* Work to do: Copy out everything in the entries from the line containing "Click the 1e-09 bottom colorbar label" down to the line containing "[x=630, y=597]", both of those lines included. Leave the pictures out of your copy.

* Records supplied:
* * * *

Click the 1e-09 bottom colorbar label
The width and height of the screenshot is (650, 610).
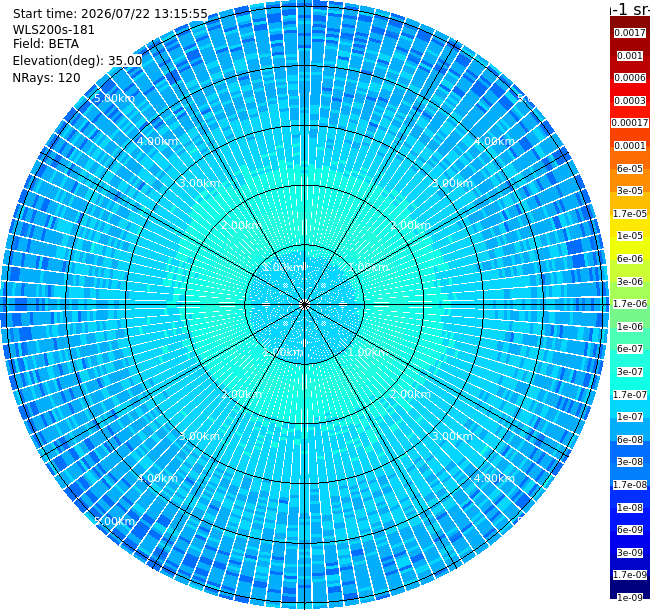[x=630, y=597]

* * * *

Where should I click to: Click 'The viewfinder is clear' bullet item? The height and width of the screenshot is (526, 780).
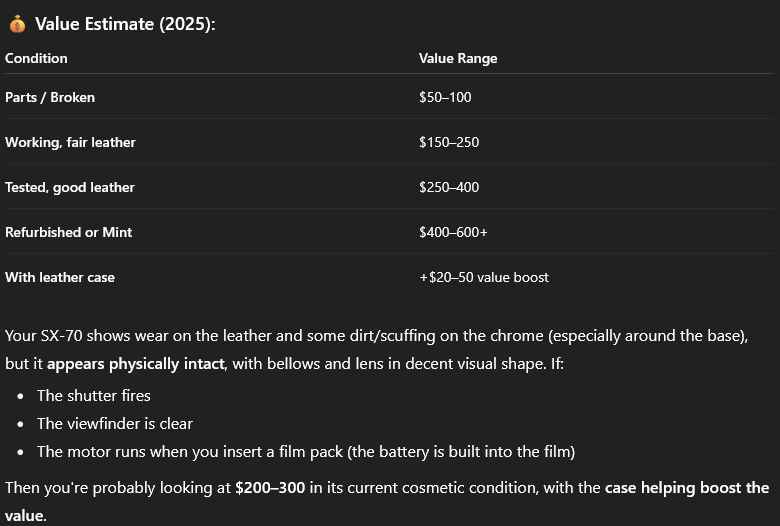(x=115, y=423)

* * * *

* Result of the task:
Click the 1e-09 bottom colorbar label
The width and height of the screenshot is (650, 610).
[x=630, y=597]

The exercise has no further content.